PROBLEM REQUIREMENTS —
Would you please write out every record exactly?

PROVIDED DATA —
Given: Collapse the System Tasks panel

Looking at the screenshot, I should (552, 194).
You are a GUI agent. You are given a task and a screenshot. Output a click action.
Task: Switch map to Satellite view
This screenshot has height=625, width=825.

TASK OUTPUT —
Given: Collapse the System Tasks panel

Looking at the screenshot, I should (552, 194).
You are a GUI agent. You are given a task and a screenshot. Output a click action.
Task: Switch map to Satellite view
This screenshot has height=625, width=825.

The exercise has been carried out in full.